▸ TASK GOAL: From the rows below, select and copy every line that contains the string "plan".

(Records of locating words and elements)

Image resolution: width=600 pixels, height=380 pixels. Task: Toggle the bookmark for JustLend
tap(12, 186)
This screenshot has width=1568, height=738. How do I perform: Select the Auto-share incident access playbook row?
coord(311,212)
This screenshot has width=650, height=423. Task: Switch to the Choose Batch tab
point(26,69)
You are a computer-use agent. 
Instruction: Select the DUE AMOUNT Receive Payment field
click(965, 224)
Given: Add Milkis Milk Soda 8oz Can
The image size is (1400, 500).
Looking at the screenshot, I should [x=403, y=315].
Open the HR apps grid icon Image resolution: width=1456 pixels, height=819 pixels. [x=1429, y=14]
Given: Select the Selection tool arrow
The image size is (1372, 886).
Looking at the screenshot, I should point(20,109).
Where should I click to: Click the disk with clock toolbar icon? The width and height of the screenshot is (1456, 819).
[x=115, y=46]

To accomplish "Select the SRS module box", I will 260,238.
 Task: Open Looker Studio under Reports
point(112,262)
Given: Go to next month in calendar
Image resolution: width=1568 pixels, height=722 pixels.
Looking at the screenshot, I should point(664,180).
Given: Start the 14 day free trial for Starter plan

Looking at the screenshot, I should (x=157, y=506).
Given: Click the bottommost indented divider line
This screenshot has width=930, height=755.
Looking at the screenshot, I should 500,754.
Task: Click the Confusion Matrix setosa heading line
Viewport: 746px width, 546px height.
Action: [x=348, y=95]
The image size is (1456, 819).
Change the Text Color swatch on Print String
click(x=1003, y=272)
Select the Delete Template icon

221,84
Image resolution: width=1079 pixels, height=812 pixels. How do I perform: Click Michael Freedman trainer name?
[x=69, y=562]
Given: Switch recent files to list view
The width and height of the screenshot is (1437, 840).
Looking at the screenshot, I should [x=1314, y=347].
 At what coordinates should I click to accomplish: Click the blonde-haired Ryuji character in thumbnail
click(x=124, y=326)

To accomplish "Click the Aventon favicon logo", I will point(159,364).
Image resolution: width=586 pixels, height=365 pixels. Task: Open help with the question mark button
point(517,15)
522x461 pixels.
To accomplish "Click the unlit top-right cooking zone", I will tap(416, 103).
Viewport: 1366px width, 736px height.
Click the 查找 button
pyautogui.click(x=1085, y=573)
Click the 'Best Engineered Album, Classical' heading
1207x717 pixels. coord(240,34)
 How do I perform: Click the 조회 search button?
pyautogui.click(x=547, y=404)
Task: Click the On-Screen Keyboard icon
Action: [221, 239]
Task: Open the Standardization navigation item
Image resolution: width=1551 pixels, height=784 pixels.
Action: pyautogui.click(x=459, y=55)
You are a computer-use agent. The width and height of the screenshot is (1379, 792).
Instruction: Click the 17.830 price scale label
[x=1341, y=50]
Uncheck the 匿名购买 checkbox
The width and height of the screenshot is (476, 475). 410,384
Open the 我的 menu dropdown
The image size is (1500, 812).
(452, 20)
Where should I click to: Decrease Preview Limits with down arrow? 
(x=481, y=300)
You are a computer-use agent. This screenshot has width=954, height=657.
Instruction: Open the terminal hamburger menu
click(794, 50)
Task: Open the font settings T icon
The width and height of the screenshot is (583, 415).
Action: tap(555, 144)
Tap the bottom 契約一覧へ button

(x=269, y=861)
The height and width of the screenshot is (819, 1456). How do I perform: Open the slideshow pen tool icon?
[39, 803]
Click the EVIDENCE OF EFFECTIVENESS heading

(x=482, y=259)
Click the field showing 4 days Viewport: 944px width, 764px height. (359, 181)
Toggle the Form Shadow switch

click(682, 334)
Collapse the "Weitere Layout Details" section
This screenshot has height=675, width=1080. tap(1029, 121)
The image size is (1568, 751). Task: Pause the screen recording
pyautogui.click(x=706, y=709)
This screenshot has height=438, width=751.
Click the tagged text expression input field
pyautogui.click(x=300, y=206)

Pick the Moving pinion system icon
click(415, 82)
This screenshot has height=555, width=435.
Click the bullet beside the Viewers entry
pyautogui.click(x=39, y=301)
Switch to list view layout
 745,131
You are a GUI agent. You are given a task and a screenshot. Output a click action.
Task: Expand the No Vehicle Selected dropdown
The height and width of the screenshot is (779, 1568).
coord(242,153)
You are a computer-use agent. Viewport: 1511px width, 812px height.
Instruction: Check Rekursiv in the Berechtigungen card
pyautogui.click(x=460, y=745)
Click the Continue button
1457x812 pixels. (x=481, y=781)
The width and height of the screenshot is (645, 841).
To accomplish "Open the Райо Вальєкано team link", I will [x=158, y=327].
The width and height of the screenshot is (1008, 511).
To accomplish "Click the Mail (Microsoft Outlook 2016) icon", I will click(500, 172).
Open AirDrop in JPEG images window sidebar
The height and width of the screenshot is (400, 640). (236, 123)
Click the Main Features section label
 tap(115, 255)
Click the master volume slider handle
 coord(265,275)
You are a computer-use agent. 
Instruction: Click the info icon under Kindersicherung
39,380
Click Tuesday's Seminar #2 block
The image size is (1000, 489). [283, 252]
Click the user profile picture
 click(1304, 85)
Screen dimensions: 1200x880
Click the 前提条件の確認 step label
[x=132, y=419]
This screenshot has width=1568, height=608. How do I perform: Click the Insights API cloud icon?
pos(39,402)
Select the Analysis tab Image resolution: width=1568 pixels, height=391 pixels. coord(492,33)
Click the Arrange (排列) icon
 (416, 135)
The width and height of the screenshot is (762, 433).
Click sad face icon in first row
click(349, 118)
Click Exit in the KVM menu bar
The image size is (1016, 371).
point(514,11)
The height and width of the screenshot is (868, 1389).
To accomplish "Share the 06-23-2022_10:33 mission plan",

▸ EXERCISE SOLUTION:
Given: Start the 14 day free trial for Starter plan
To accomplish "Share the 06-23-2022_10:33 mission plan",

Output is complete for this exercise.